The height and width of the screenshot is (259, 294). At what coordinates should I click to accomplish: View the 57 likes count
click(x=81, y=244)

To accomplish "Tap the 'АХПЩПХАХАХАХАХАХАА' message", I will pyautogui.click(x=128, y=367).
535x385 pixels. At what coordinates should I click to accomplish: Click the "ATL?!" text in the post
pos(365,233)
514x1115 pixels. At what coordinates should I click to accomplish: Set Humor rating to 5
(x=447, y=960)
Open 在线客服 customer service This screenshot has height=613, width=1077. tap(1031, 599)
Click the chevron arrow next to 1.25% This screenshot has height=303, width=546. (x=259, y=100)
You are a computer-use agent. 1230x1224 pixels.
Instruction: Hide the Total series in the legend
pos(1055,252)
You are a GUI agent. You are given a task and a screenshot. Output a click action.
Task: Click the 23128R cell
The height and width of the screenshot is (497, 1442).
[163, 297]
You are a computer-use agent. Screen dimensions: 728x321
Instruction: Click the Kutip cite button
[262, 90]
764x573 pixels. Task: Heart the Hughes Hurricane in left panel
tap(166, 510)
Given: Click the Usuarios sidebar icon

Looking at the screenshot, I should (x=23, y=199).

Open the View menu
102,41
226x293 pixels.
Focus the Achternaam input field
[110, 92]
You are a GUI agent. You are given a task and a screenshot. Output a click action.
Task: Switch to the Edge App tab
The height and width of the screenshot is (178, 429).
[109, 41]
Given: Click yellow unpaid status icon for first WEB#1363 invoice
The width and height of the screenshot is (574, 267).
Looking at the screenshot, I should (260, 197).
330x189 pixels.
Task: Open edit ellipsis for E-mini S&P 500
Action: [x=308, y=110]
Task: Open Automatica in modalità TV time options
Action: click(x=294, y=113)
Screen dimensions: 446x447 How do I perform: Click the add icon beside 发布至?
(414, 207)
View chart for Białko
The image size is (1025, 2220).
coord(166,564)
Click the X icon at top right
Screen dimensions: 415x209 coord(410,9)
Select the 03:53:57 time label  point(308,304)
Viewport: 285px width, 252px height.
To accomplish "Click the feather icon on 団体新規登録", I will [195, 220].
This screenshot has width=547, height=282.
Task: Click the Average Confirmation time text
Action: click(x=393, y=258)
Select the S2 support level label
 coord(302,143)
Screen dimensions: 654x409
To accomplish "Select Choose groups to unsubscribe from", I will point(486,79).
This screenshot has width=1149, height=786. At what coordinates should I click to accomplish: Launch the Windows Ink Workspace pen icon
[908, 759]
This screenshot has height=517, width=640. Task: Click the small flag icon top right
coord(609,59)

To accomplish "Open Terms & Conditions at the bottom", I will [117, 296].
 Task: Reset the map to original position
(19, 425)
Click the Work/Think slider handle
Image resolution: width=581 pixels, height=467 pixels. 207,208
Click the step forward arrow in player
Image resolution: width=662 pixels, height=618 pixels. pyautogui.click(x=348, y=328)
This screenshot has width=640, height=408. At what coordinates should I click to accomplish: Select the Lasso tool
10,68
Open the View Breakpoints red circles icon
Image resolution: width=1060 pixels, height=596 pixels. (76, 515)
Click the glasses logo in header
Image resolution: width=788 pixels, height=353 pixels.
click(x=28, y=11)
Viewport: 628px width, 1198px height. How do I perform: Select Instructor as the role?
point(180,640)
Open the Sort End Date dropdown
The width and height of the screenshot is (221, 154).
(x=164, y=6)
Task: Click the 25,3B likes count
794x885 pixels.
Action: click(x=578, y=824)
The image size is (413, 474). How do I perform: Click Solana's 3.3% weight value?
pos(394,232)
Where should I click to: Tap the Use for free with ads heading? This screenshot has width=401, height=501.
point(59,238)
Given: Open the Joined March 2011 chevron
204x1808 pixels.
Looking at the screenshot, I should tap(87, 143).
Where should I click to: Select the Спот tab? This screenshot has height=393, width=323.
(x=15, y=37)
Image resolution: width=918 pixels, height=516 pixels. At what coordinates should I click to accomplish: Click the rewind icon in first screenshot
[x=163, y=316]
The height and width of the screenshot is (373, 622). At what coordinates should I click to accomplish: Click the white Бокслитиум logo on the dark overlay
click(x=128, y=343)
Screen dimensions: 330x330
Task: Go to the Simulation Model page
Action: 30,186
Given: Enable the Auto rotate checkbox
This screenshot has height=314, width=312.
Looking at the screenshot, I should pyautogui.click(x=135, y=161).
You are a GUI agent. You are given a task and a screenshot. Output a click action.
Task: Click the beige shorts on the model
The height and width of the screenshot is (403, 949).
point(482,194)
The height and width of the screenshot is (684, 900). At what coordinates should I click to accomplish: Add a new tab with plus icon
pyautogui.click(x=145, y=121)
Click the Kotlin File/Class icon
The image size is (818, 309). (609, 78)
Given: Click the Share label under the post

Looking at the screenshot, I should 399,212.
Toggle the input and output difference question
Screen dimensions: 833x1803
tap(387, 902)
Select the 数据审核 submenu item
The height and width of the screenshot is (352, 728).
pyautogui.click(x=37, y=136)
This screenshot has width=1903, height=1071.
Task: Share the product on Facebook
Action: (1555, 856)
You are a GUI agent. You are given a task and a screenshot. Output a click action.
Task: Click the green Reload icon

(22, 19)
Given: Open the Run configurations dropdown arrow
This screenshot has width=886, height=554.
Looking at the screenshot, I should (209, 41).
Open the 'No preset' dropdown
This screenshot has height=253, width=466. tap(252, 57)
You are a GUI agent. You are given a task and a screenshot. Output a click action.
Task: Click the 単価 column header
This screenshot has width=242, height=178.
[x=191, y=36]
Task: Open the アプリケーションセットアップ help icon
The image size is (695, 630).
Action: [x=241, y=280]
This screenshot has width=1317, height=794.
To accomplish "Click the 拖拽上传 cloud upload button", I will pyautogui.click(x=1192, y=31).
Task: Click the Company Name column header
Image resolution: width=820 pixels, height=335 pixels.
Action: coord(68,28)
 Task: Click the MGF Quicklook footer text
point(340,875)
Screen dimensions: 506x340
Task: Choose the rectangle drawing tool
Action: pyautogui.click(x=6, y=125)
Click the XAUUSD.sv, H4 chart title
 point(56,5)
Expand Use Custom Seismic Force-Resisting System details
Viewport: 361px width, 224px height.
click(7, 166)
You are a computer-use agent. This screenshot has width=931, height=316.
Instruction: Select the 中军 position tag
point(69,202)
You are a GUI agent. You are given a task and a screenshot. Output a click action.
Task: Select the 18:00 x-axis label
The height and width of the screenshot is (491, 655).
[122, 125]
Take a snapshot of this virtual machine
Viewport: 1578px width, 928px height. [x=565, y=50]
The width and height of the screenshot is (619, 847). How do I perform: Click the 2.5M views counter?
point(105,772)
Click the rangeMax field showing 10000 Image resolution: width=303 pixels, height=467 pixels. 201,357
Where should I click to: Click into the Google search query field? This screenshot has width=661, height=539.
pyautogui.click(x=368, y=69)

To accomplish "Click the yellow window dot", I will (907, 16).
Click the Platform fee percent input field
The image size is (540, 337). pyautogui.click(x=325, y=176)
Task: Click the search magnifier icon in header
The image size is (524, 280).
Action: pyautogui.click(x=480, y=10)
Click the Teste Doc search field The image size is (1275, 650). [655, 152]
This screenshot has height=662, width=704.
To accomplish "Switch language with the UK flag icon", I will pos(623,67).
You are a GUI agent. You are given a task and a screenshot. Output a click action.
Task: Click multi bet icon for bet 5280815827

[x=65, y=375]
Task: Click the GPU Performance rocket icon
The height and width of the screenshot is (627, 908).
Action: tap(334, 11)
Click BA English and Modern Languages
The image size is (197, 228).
-.-.-
Give the records above again in full, keeping every character unchanged.

RESULT OF THIS TASK:
The height and width of the screenshot is (259, 294). At what coordinates should I click to accomplish: View the 57 likes count
click(x=81, y=244)

To accomplish "Tap the 'АХПЩПХАХАХАХАХАХАА' message", I will pyautogui.click(x=128, y=367).
535x385 pixels. At what coordinates should I click to accomplish: Click the "ATL?!" text in the post
pos(365,233)
514x1115 pixels. At what coordinates should I click to accomplish: Set Humor rating to 5
(x=447, y=960)
Open 在线客服 customer service This screenshot has height=613, width=1077. tap(1031, 599)
Click the chevron arrow next to 1.25% This screenshot has height=303, width=546. (x=259, y=100)
You are a computer-use agent. 1230x1224 pixels.
Instruction: Hide the Total series in the legend
pos(1055,252)
You are a GUI agent. You are given a task and a screenshot. Output a click action.
Task: Click the 23128R cell
The height and width of the screenshot is (497, 1442).
[163, 297]
You are a computer-use agent. Screen dimensions: 728x321
Instruction: Click the Kutip cite button
[262, 90]
764x573 pixels. Task: Heart the Hughes Hurricane in left panel
tap(166, 510)
Given: Click the Usuarios sidebar icon

Looking at the screenshot, I should (x=23, y=199).

Open the View menu
102,41
226x293 pixels.
Focus the Achternaam input field
[110, 92]
You are a GUI agent. You are given a task and a screenshot. Output a click action.
Task: Switch to the Edge App tab
The height and width of the screenshot is (178, 429).
[109, 41]
Given: Click yellow unpaid status icon for first WEB#1363 invoice
The width and height of the screenshot is (574, 267).
Looking at the screenshot, I should (260, 197).
330x189 pixels.
Task: Open edit ellipsis for E-mini S&P 500
Action: [x=308, y=110]
Task: Open Automatica in modalità TV time options
Action: click(x=294, y=113)
Screen dimensions: 446x447 How do I perform: Click the add icon beside 发布至?
(414, 207)
View chart for Białko
The image size is (1025, 2220).
coord(166,564)
Click the X icon at top right
Screen dimensions: 415x209 coord(410,9)
Select the 03:53:57 time label  point(308,304)
Viewport: 285px width, 252px height.
To accomplish "Click the feather icon on 団体新規登録", I will [195, 220].
This screenshot has width=547, height=282.
Task: Click the Average Confirmation time text
Action: click(x=393, y=258)
Select the S2 support level label
 coord(302,143)
Screen dimensions: 654x409
To accomplish "Select Choose groups to unsubscribe from", I will point(486,79).
This screenshot has width=1149, height=786. At what coordinates should I click to accomplish: Launch the Windows Ink Workspace pen icon
[908, 759]
This screenshot has height=517, width=640. Task: Click the small flag icon top right
coord(609,59)

To accomplish "Open Terms & Conditions at the bottom", I will [117, 296].
 Task: Reset the map to original position
(19, 425)
Click the Work/Think slider handle
Image resolution: width=581 pixels, height=467 pixels. 207,208
Click the step forward arrow in player
Image resolution: width=662 pixels, height=618 pixels. pyautogui.click(x=348, y=328)
This screenshot has width=640, height=408. At what coordinates should I click to accomplish: Select the Lasso tool
10,68
Open the View Breakpoints red circles icon
Image resolution: width=1060 pixels, height=596 pixels. (76, 515)
Click the glasses logo in header
Image resolution: width=788 pixels, height=353 pixels.
click(x=28, y=11)
Viewport: 628px width, 1198px height. How do I perform: Select Instructor as the role?
point(180,640)
Open the Sort End Date dropdown
The width and height of the screenshot is (221, 154).
(x=164, y=6)
Task: Click the 25,3B likes count
794x885 pixels.
Action: click(x=578, y=824)
The image size is (413, 474). How do I perform: Click Solana's 3.3% weight value?
pos(394,232)
Where should I click to: Tap the Use for free with ads heading? This screenshot has width=401, height=501.
point(59,238)
Given: Open the Joined March 2011 chevron
204x1808 pixels.
Looking at the screenshot, I should tap(87, 143).
Where should I click to: Select the Спот tab? This screenshot has height=393, width=323.
(x=15, y=37)
Image resolution: width=918 pixels, height=516 pixels. At what coordinates should I click to accomplish: Click the rewind icon in first screenshot
[x=163, y=316]
The height and width of the screenshot is (373, 622). At what coordinates should I click to accomplish: Click the white Бокслитиум logo on the dark overlay
click(x=128, y=343)
Screen dimensions: 330x330
Task: Go to the Simulation Model page
Action: 30,186
Given: Enable the Auto rotate checkbox
This screenshot has height=314, width=312.
Looking at the screenshot, I should pyautogui.click(x=135, y=161).
You are a GUI agent. You are given a task and a screenshot. Output a click action.
Task: Click the beige shorts on the model
The height and width of the screenshot is (403, 949).
point(482,194)
The height and width of the screenshot is (684, 900). At what coordinates should I click to accomplish: Add a new tab with plus icon
pyautogui.click(x=145, y=121)
Click the Kotlin File/Class icon
The image size is (818, 309). (609, 78)
Given: Click the Share label under the post

Looking at the screenshot, I should 399,212.
Toggle the input and output difference question
Screen dimensions: 833x1803
tap(387, 902)
Select the 数据审核 submenu item
The height and width of the screenshot is (352, 728).
pyautogui.click(x=37, y=136)
This screenshot has width=1903, height=1071.
Task: Share the product on Facebook
Action: (1555, 856)
You are a GUI agent. You are given a task and a screenshot. Output a click action.
Task: Click the green Reload icon

(22, 19)
Given: Open the Run configurations dropdown arrow
This screenshot has width=886, height=554.
Looking at the screenshot, I should (209, 41).
Open the 'No preset' dropdown
This screenshot has height=253, width=466. tap(252, 57)
You are a GUI agent. You are given a task and a screenshot. Output a click action.
Task: Click the 単価 column header
This screenshot has width=242, height=178.
[x=191, y=36]
Task: Open the アプリケーションセットアップ help icon
The image size is (695, 630).
Action: [x=241, y=280]
This screenshot has width=1317, height=794.
To accomplish "Click the 拖拽上传 cloud upload button", I will pyautogui.click(x=1192, y=31).
Task: Click the Company Name column header
Image resolution: width=820 pixels, height=335 pixels.
Action: coord(68,28)
 Task: Click the MGF Quicklook footer text
point(340,875)
Screen dimensions: 506x340
Task: Choose the rectangle drawing tool
Action: pyautogui.click(x=6, y=125)
Click the XAUUSD.sv, H4 chart title
 point(56,5)
Expand Use Custom Seismic Force-Resisting System details
Viewport: 361px width, 224px height.
click(7, 166)
You are a computer-use agent. This screenshot has width=931, height=316.
Instruction: Select the 中军 position tag
point(69,202)
You are a GUI agent. You are given a task and a screenshot. Output a click action.
Task: Select the 18:00 x-axis label
The height and width of the screenshot is (491, 655).
[122, 125]
Take a snapshot of this virtual machine
Viewport: 1578px width, 928px height. [x=565, y=50]
The width and height of the screenshot is (619, 847). How do I perform: Click the 2.5M views counter?
point(105,772)
Click the rangeMax field showing 10000 Image resolution: width=303 pixels, height=467 pixels. 201,357
Where should I click to: Click into the Google search query field? This screenshot has width=661, height=539.
pyautogui.click(x=368, y=69)

To accomplish "Click the yellow window dot", I will (907, 16).
Click the Platform fee percent input field
The image size is (540, 337). pyautogui.click(x=325, y=176)
Task: Click the search magnifier icon in header
The image size is (524, 280).
Action: pyautogui.click(x=480, y=10)
Click the Teste Doc search field The image size is (1275, 650). [655, 152]
This screenshot has height=662, width=704.
To accomplish "Switch language with the UK flag icon", I will pos(623,67).
You are a GUI agent. You are given a task and a screenshot. Output a click action.
Task: Click multi bet icon for bet 5280815827

[x=65, y=375]
Task: Click the GPU Performance rocket icon
The height and width of the screenshot is (627, 908).
Action: tap(334, 11)
Click BA English and Modern Languages
The image size is (197, 228).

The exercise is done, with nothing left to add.